Israelis und Palästinenser müssen sich trennen

Im Gespräch Der Psychoanalytiker Shmuel Erlich über die palästinensische Gesellschaft vor den Präsidentenwahlen am 9. Januar und die Sorge der israelischen Gesellschaft um ihre jüdische Identität

Shmuel Erlich ist als Kind mit seinen Eltern aus Frankfurt/Main vor den Nazis geflüchtet. Später war er in Israel jahrelang Vorsitzender der psychoanalytischen Vereinigung - heute ist er Inhaber des renommierten Sigmund-Freud-Lehrstuhls der Hebräischen Universität Jerusalem.

FREITAG: Mit dem Tod Arafats hat sich die Lage im Nahen Osten verändert. Sehen Sie neue Chancen für einen Ausgleich mit den Palästinensern?
SHMUEL ERLICH: Das lässt sich schwer sagen, denn der palästinensischen Gesellschaft steht ein Kampf um die Führung bevor. Dadurch, dass Arafat die Macht monopolisiert hatte, kamen die unterschiedlichen Kräfte in dieser Gesellschaft nicht wirklich zu Wort. Deshalb wusste man bislang nicht genau, wie die Kräfteverteilung tatsächlich ist. Außerdem stellt sich den Palästinensern jetzt natürlich die Frage, welche Gesellschaft sie haben möchten. Vielleicht ist das nicht allen bewusst, aber allein die Tatsache, dass sich Marwan Barghouti (*) als Kandidat für die Wahlen am 9. Januar präsentieren konnte, auch wenn er dann wieder den Rückzug antrat, bezeichnet eine Veränderung.

Wahrscheinlich wird Mahmud Abbas gewählt, aber allein Barghoutis Wortmeldung zeigte, dass sich die Teile der palästinensischen Gesellschaft, die mehr auf Gewalt und auch Terror setzen, nun am politischen Prozess - und das heißt: an der Macht - stärker beteiligen wollen. Die Gesellschaft bekommt dadurch einen ganz anderen Charakter. Es geht um die Richtung für die nächsten fünf, zehn oder vielleicht sogar 50 Jahre. Bislang hatte diese Gesellschaft keine wirkliche Alternative: es gab Arafat. Jetzt kommt es zu einer realistischen Entscheidung.

^^^^^^^^^^^^^^^^

> [GESTELLTE AUFGABE]: Wie lässt sich der Artikel in zwei Sätzen zusammenfassen?

> [ENTNOMMENES MATERIAL]:

^^^^^^^^^^^^^^^^

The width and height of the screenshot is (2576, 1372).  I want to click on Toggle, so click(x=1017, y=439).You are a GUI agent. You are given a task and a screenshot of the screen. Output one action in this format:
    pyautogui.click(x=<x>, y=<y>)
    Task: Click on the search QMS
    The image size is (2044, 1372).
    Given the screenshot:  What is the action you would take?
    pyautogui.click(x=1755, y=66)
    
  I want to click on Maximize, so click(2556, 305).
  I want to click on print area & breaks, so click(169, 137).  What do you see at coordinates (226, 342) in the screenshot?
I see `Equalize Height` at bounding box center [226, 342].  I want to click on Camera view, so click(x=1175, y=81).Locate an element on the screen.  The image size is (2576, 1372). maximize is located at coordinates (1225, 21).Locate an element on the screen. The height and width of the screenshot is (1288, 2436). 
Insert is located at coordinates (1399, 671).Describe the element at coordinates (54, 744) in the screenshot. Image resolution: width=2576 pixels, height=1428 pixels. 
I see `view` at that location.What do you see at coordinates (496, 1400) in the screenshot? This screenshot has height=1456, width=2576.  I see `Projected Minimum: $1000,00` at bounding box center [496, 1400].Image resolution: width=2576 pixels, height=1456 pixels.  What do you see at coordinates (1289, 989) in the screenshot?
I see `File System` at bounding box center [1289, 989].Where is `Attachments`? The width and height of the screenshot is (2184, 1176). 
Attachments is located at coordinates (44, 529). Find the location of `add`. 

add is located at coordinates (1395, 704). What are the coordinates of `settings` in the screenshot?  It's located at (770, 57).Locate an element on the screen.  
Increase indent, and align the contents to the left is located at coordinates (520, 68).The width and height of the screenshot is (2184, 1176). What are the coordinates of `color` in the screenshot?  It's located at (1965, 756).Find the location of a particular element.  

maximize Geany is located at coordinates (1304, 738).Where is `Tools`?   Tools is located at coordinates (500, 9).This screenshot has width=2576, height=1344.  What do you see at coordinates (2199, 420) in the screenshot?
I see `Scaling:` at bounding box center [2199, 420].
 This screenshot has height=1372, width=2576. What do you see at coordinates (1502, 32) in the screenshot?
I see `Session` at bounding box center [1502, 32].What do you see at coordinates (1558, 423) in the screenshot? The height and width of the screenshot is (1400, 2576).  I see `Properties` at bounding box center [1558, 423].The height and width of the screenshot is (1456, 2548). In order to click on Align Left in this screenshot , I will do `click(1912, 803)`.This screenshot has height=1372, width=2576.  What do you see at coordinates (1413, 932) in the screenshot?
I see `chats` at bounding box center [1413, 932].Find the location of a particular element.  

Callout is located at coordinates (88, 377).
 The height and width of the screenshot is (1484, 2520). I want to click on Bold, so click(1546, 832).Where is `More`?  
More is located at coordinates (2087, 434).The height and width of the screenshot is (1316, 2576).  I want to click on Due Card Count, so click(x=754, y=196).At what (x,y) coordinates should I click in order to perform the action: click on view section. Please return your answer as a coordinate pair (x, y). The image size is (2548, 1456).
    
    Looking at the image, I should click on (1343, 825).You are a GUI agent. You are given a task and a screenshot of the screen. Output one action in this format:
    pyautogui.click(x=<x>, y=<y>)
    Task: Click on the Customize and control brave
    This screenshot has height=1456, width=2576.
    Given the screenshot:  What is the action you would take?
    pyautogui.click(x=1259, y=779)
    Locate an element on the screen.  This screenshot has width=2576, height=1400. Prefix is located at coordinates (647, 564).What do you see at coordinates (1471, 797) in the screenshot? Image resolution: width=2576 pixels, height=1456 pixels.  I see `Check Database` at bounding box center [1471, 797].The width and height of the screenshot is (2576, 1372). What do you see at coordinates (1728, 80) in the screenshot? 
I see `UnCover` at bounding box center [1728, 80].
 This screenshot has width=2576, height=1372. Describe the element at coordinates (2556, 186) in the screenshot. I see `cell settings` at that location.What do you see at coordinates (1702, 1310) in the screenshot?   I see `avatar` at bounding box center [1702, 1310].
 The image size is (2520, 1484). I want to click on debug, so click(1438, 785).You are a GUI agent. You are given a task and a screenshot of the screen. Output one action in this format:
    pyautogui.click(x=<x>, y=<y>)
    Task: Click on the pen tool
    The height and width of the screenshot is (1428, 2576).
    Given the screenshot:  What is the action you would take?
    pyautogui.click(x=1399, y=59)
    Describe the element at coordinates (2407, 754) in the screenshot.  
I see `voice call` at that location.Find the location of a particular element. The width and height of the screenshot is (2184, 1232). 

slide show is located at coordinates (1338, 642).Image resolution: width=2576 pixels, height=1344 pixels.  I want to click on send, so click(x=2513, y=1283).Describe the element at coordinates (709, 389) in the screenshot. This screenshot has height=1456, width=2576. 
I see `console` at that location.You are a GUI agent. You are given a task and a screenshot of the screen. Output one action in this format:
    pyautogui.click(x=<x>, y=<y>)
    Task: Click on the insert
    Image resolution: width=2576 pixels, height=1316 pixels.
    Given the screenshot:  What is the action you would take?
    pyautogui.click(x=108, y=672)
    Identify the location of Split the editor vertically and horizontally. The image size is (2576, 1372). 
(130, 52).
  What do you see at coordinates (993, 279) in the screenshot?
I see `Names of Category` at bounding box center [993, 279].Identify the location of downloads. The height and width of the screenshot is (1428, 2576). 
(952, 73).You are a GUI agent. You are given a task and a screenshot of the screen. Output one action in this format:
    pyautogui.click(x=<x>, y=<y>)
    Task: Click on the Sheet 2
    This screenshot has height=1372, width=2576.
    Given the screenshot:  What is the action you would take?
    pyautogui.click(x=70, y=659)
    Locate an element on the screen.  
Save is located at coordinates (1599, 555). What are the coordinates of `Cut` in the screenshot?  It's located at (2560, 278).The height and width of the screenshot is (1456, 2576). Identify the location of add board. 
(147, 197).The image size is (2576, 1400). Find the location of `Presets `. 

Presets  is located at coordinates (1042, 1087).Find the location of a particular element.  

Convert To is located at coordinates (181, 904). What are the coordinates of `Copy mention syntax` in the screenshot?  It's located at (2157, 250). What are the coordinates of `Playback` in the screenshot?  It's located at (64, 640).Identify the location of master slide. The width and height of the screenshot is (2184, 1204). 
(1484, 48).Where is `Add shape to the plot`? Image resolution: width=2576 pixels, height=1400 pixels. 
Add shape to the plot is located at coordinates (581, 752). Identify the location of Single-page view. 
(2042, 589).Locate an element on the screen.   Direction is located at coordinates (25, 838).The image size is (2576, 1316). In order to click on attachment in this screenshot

^^^^^^^^^^^^^^^^

> [ANTWORT]: Der Psychoanalytiker Shmuel Erlich, heute Inhaber des Sigmund-Freud-Lehrstuhls der Hebräischen Universität Jerusalem, hält es nach Arafats Tod für schwer absehbar, ob sich neue Chancen für einen Ausgleich ergeben, weil der palästinensischen Gesellschaft ein Kampf um die Führung bevorsteht. Barghoutis Wortmeldung zeigt seiner Ansicht nach, dass die stärker auf Gewalt und Terror setzenden Teile dieser Gesellschaft mehr an der Macht beteiligt werden wollen, sodass nun eine realistische Entscheidung über ihre Richtung für die nächsten Jahre oder Jahrzehnte ansteht.